After blowout Q3, company’s confidence unwavering in the face of the next disruption
Never one to back down from a challenge, Cisco CEO John Chambers expressed unbridled confidence in the company’s position as it faces down its next test: the advent of SDNs. Backed by a $180 billion installed base, dominant market shares in routing and switching, a bang-up third quarter that proved it is outmaneuvering rivals, and a track record of continued success over two decades of industry upheavals, Chambers told the SDN industry to bring it on.
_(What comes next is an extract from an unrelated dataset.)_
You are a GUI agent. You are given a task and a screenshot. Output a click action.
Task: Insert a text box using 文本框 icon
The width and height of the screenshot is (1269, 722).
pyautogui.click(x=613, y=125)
“We feel very confident in our leadership position in this market,” he said to Wall Street analysts on a conference call this week to discuss how Cisco blew away expectations for its fiscal Q3. A transcript of the call can be found here on Seeking Alpha.com.
The formula is simple, he told them. In times of industry change – much like that presented by software-defined networking, which advocates separation of network control and services from network forwarding hardware – Cisco gets very close to its customers, the ones responsible for that $180 billion installed base. It emphasizes its experience with the legacy infrastructure – 70% to 80% it manufactured and sold to them – and articulates a holistic approach to IT transformation incorporating investment protection and incremental extension through software programmability and lots of hand-holding professional services, the same services that grew 7% over last year.
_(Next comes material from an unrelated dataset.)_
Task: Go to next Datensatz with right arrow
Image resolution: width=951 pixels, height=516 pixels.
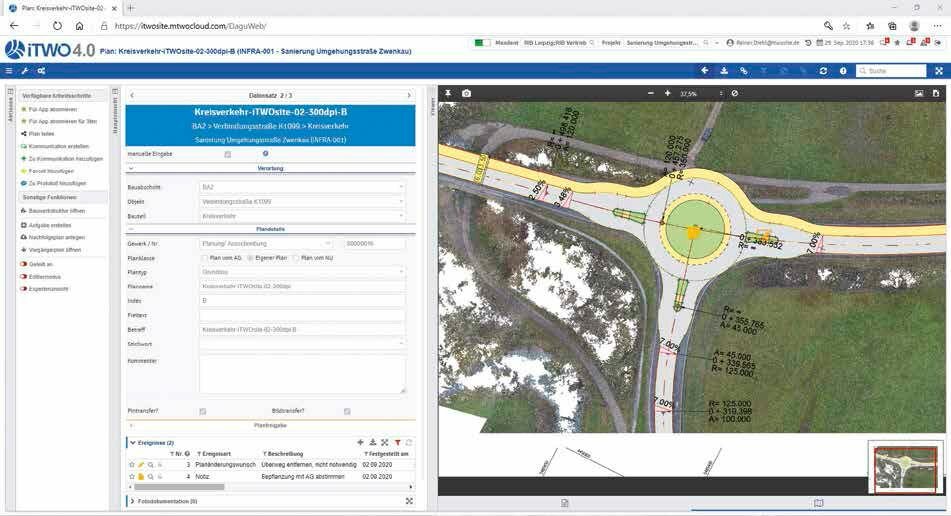Action: point(409,96)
“Our leadership in the data center, wired and wireless networking and our architectural approach is enabling us to be the trusted partner for many customers as they optimize our business for a world of many clouds,” Chambers said during the conference call. “Our services business to continues to be a crucial component of our strategy to become the number one IT company. Together with our partners we are winning large multilayer service deals as our customers to ask us to partner with them to meet their business goals. We see near-term opportunities that leverage our solid $180 billion customer install base and longer-term opportunities around new consumption models and markets.”
And this is at a time where rivals such as Juniper, Aruba, Ruckus and others are offering much more sober outlooks. Cisco’s wireless business, for example,
was up 27% this quarter and its service provider Wi-Fi revenue doubled — Aruba warned that its Q3 will be light and Ruckus missed its Q1 targets.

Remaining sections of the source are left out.